▶ SUPPLIED RECORDS:
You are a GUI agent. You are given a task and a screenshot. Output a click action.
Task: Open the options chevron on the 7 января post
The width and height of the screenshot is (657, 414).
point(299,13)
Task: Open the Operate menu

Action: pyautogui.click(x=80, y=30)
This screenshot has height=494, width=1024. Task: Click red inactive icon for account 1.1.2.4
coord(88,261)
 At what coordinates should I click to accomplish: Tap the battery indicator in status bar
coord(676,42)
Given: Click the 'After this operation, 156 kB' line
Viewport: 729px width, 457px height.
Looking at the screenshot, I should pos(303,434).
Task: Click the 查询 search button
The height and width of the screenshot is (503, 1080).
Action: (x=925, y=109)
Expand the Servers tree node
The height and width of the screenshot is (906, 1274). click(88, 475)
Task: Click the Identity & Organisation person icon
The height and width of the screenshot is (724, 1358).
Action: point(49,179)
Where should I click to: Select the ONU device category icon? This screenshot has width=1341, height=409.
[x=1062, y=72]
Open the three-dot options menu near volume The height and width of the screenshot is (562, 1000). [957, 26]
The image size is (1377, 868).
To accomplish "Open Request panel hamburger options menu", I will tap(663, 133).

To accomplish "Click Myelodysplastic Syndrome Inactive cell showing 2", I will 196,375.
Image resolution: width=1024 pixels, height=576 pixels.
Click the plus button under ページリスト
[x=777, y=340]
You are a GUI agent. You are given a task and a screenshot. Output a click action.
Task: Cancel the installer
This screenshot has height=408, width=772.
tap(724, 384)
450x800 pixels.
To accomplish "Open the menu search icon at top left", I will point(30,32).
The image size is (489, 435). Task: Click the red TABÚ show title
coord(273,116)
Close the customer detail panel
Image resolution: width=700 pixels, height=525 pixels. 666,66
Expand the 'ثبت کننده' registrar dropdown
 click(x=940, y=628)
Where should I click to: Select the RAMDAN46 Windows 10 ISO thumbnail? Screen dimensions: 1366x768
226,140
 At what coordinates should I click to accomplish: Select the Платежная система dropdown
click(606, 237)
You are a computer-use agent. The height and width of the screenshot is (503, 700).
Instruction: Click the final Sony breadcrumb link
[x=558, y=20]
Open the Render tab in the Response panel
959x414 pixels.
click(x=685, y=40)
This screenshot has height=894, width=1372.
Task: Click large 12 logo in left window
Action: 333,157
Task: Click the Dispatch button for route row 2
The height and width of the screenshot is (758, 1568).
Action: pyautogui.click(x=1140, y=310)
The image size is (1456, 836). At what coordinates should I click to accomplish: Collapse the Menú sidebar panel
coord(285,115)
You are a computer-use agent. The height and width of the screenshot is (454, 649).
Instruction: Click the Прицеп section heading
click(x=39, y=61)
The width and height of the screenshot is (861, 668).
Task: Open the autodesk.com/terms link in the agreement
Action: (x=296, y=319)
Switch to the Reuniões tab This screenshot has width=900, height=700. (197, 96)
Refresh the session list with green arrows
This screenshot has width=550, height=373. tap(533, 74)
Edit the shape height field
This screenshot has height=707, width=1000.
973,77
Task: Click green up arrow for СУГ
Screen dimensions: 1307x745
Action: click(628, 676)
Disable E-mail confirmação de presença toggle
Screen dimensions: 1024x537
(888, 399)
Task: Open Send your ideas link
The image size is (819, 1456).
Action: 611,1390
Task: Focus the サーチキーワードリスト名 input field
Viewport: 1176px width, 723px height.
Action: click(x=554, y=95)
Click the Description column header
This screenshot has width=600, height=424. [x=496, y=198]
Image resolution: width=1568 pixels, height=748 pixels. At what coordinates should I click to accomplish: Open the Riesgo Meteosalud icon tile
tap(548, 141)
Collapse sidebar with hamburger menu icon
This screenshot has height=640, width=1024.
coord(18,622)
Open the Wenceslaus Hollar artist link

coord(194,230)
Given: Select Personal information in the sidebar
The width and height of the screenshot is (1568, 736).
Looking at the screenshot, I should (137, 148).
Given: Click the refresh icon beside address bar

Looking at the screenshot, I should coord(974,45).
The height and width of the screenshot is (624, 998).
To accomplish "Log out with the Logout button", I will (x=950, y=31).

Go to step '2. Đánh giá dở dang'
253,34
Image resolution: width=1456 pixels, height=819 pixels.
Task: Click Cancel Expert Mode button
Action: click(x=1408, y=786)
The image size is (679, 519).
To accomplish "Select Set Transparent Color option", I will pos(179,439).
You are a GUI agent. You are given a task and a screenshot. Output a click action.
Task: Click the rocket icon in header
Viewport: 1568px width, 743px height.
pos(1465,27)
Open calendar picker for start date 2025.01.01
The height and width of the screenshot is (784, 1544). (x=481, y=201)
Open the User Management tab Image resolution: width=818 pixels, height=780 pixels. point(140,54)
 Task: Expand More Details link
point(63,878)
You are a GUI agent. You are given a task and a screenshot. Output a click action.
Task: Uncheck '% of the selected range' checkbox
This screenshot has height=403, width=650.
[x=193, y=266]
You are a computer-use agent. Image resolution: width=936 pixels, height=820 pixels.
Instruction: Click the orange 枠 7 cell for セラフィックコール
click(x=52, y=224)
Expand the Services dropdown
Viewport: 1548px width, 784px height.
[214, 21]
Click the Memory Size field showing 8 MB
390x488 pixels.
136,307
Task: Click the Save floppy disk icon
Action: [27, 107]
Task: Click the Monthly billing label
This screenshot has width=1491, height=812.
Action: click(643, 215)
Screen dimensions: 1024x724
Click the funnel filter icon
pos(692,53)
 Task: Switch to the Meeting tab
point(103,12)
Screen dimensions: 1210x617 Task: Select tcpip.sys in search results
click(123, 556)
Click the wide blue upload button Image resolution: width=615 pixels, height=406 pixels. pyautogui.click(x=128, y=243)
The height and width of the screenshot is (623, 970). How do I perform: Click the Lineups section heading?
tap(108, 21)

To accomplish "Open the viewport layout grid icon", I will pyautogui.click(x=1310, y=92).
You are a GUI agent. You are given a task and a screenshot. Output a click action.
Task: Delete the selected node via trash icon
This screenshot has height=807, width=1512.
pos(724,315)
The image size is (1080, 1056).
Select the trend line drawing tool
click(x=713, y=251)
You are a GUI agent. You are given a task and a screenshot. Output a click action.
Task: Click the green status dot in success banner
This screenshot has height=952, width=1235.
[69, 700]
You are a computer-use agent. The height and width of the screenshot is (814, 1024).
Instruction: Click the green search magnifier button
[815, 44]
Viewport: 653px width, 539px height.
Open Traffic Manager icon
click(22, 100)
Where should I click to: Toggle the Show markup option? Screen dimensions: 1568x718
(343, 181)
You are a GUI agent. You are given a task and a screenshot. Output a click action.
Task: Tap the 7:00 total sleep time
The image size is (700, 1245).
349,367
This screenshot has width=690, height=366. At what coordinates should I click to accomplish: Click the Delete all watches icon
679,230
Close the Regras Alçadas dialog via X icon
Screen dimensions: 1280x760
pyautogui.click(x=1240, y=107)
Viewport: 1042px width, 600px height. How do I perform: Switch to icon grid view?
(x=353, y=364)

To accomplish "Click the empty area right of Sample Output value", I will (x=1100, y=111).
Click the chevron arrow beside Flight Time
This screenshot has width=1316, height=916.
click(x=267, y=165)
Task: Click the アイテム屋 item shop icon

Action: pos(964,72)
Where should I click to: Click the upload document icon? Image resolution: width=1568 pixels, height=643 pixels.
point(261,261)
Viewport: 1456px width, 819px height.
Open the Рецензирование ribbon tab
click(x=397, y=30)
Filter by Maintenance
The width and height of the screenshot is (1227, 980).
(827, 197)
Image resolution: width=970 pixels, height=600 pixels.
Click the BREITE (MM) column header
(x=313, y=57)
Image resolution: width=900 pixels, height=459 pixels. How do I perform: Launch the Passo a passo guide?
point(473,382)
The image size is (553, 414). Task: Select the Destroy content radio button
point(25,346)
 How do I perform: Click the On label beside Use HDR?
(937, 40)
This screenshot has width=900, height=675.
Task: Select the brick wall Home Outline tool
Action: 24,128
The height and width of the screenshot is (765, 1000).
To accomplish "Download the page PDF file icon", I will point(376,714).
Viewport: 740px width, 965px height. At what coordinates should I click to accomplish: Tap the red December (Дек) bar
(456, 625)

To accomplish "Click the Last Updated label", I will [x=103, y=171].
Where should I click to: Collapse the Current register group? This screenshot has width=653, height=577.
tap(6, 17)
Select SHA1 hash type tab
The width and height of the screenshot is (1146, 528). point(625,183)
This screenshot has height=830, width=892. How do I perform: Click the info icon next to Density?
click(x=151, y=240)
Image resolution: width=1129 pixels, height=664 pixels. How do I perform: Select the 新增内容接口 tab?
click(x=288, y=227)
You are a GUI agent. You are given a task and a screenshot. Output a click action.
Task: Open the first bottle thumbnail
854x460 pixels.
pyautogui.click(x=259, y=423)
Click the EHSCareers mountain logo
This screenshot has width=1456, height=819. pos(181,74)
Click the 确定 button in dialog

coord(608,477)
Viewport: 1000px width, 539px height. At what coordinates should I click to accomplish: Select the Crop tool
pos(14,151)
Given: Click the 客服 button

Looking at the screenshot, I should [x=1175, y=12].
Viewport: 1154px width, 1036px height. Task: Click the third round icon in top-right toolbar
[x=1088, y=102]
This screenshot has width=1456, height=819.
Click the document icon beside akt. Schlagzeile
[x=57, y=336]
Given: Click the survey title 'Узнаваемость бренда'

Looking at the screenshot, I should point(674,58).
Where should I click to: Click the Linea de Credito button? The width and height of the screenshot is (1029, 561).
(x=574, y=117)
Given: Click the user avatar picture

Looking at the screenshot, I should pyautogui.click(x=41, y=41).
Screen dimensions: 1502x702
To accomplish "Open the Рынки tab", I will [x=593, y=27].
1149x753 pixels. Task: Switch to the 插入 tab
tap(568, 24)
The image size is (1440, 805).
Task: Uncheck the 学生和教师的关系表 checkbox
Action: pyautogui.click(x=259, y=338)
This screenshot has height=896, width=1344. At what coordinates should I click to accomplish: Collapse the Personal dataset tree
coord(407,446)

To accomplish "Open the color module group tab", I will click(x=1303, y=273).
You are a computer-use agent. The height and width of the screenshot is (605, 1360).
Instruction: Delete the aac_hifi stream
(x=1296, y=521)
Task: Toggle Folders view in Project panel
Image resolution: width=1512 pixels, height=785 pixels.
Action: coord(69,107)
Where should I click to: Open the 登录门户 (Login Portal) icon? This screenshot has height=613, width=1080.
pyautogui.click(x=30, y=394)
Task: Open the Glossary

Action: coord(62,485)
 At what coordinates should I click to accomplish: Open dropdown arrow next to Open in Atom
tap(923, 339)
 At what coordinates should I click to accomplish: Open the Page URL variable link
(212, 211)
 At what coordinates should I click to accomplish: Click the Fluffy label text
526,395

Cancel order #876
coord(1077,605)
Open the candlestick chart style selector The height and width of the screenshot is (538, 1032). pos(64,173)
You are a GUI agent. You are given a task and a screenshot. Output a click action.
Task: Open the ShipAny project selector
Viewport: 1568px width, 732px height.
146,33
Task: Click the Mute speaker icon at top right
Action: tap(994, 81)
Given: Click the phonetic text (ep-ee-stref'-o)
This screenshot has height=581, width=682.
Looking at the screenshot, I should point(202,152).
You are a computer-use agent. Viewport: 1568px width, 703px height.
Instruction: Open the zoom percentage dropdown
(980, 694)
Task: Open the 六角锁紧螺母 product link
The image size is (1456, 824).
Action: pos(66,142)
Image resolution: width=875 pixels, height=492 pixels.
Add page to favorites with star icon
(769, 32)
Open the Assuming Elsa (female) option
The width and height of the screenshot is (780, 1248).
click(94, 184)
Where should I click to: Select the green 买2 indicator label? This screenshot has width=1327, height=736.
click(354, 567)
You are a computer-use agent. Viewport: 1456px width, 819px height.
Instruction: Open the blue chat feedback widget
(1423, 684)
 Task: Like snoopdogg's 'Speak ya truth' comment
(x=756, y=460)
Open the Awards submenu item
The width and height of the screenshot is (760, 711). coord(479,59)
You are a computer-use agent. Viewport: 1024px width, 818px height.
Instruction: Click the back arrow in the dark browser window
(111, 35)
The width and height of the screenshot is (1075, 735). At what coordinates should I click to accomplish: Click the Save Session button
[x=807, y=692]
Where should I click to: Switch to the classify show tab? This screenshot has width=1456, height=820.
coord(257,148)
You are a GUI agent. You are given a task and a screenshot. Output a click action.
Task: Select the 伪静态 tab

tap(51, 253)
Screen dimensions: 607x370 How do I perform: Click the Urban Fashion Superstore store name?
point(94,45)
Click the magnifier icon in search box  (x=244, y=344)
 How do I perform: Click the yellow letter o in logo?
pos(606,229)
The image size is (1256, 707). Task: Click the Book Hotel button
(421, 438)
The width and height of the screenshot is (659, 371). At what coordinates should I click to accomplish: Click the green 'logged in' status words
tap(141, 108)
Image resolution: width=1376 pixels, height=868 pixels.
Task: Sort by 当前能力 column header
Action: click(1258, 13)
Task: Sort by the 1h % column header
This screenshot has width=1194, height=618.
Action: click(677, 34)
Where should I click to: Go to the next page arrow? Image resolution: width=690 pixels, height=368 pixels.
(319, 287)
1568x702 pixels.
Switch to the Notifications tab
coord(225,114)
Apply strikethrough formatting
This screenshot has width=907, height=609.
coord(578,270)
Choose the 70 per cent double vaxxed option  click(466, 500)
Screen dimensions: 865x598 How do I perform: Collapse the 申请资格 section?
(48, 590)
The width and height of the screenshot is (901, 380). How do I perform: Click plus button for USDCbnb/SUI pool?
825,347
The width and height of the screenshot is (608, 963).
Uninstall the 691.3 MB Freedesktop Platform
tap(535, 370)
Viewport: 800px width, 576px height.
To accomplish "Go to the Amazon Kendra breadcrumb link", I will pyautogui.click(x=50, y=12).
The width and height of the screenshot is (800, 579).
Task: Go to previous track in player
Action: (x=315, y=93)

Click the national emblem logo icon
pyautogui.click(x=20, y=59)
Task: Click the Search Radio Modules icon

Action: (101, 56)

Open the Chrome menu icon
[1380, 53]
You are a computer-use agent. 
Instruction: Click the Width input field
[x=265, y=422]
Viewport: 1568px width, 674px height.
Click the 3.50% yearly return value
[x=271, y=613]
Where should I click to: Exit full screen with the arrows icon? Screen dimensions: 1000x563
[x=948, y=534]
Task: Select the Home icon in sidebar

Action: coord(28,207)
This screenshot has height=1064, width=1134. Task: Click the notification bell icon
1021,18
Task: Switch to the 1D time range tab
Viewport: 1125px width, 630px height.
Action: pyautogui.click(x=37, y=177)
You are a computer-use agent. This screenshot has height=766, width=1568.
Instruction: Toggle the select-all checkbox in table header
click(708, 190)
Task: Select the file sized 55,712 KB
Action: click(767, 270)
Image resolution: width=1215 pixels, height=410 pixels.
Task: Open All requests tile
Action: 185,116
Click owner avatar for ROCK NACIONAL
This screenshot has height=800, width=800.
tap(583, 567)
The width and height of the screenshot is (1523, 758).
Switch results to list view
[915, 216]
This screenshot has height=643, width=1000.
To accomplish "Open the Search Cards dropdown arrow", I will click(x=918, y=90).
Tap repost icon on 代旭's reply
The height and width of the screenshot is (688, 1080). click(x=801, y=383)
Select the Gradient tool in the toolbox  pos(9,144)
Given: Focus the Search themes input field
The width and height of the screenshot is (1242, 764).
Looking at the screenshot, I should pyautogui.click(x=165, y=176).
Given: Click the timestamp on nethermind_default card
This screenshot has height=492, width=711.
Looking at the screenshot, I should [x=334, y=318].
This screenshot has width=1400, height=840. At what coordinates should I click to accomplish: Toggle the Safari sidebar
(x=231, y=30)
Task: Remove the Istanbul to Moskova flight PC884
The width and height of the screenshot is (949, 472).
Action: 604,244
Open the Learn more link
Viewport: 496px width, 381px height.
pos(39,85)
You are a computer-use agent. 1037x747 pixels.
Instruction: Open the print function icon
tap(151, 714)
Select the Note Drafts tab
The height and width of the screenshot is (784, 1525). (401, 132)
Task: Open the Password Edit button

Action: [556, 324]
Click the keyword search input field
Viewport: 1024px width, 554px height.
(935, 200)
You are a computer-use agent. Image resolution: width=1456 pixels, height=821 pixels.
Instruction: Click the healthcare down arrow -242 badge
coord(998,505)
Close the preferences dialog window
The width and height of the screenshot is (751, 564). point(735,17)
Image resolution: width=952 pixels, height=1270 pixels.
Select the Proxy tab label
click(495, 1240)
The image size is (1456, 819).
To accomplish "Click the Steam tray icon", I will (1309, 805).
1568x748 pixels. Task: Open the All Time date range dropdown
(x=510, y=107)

▶ EXERCISE OBJECTIVE:
Reproduce the part of the data that opens with the line containing "Viewport: 1000px width, 539px" and closes with the line containing "[x=57, y=336]", both of those lines included.

▶ PROBLEM SOLUTION:
Viewport: 1000px width, 539px height. At what coordinates should I click to accomplish: Select the Crop tool
pos(14,151)
Given: Click the 客服 button

Looking at the screenshot, I should [x=1175, y=12].
Viewport: 1154px width, 1036px height. Task: Click the third round icon in top-right toolbar
[x=1088, y=102]
This screenshot has width=1456, height=819.
Click the document icon beside akt. Schlagzeile
[x=57, y=336]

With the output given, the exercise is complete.